O pesquisador pontuou que os levantamentos mais precisos dependem de dados dos municípios, mas atualmente só cerca de 2 mil prefeituras, de um total de 5.500, fornecem essas informações. O IBGE nunca conseguiu aplicar esse tipo de pesquisa, e os estudos que existem muitas vezes não têm metodologias comparáveis.
Aumento da pobreza fez com que a maioria dos brasileiros recorresse a empréstimos para comer e pagar as contas
Nos últimos quatro anos, o aumento da pobreza no Brasil levou a maioria dos brasileiros das classes C, D e E a recorrer a empréstimos para comer e pagar as contas básicas. É o que mostra pesquisa do instituto Plano CDE. Nos últimos meses, entre 45 e 50% da população em situação de pobreza disseram que solicitaram ou solicitariam créditos a familiares, amigos e bancos digitais, principalmente, para essas finalidades, o que denota a dificuldade que essas faixas populacionais estão encontrando, apesar do Auxílio Brasil, para viverem com o mínimo de dignidade.

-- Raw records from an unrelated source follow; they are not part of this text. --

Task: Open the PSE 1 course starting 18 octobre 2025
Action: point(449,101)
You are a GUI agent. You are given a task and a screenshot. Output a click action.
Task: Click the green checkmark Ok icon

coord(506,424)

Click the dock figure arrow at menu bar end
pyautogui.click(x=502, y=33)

Mas, obviamente, a situação é muito pior para quem é obrigado a morar na rua. Desde 2009, a contagem oficial desse segmento esteja prevista na Política Nacional para a População em Situação de Rua (PNPR). Porém, os censos demográficos de 2010 e o deste ano seguiram/seguem o método tradicional de contagem, que inclui somente dados sobre a população domiciliada. Em suma, quem mora na rua é praticamente invisibilizado.

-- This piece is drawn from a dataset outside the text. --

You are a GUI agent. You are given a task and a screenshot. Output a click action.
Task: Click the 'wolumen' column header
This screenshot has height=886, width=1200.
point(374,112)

Segundo o Ipea, a falta de dados afeta a correta avaliação da demanda por políticas públicas por parte desse segmento. Uma delas foi observada ainda na pandemia, quando o Ministério da Saúde enfrentou dificuldades em alocar um número adequado de vacinas contra a Covid-19 para pessoas sem-teto.
Para efeito de comparação, em 2012 havia 90.480 moradores em situação de rua, número que mais que dobrou em 2019 (204.660), com a precarização da economia e mercado de trabalho.
Para o pesquisador Natalino, os efeitos da pandemia são visíveis. “São três os fatores principais que explicam a população em situação de rua. O primeiro é o econômico, que inclui a pobreza, acesso à moradia e poucas oportunidades no mercado de trabalho por baixa qualificação. O segundo é o social: a perda de vínculo familiar e de rede de contato de apoio, que segura a pessoa em situação de dificuldade. E em terceiro, a questão das compulsões e adicção. Na pandemia, esses três fatores se agravaram”, disse ao O Globo.